##### Teks Bacaan
Ditangkap, Dedengkot kera Bukit Menoreh berubah jadi manusia
Percaya tidak percaya namun kenyataannya fenomena mistis ini terjadi dan membuktikan kera-kera di Kawasan Bukit Menoreh bukan kera biasa. Sekitar awal tahun 2009 warga, aparat desa dan Perhutani secara massal berupaya untuk membasmi kera dengan mendatangkan beberapa orang suku Badui untuk memburu kera di Bukit Menoreh.
Namun sang Kepala Suku Badui yang memburu kera-kera tersebut langsung angkat tangan dan mengundurkan diri begitu berhasil menangkap sang 'kepala suku' atau 'dedengkot' kawanan kera dengan cara dijaring. Pasalnya dedengkot kera tersebut berubah menjadi manusia yang menyerupai bapak sang kepala suku yang saat itu sedang ada di rumah.
##########
##### Data Mentah
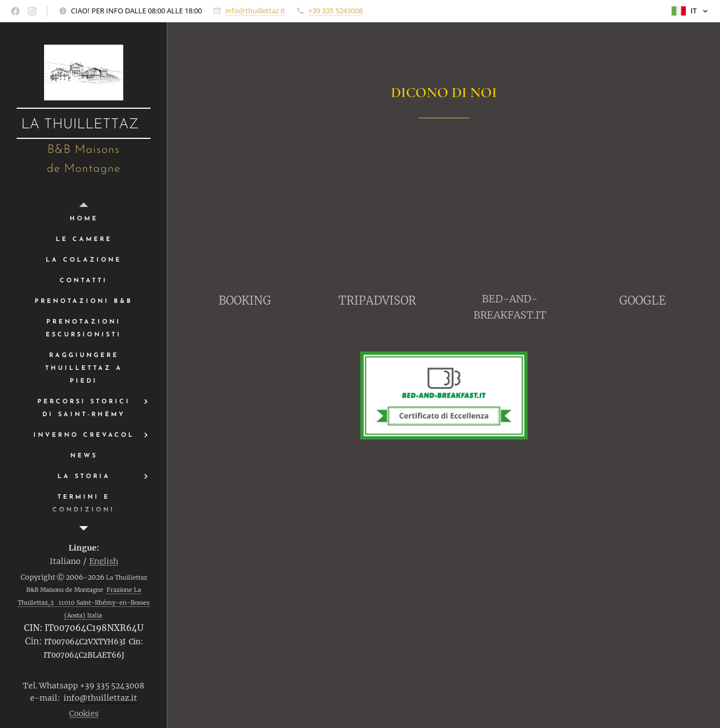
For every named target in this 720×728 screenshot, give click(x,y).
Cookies (84, 713)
##########
Daftar Tugas
- 1) Sebutkan semua pihak yang menurut teks bacaan secara massal berupaya membasmi kera di Bukit Menoreh.
- 2) Jawablah pertanyaan berikut berdasarkan teks bacaan, dengan tanda jawaban yang sama.
(a) Kapan upaya membasmi kera di Bukit Menoreh dilakukan?
(b) Dengan cara apa dedengkot kawanan kera ditangkap?
(c) Dedengkot kera itu berubah menjadi manusia yang menyerupai siapa?
- 3) Salin bagian teks bacaan dari "Namun sang Kepala" sampai "ada di rumah.".

Jawaban per Tugas
- 1) Warga, aparat desa, dan Perhutani.

- 2)
(a) Sekitar awal tahun 2009.
(b) Dengan cara dijaring.
(c) Bapak sang kepala suku.

- 3)
Namun sang Kepala Suku Badui yang memburu kera-kera tersebut langsung angkat tangan dan mengundurkan diri begitu berhasil menangkap sang 'kepala suku' atau 'dedengkot' kawanan kera dengan cara dijaring. Pasalnya dedengkot kera tersebut berubah menjadi manusia yang menyerupai bapak sang kepala suku yang saat itu sedang ada di rumah.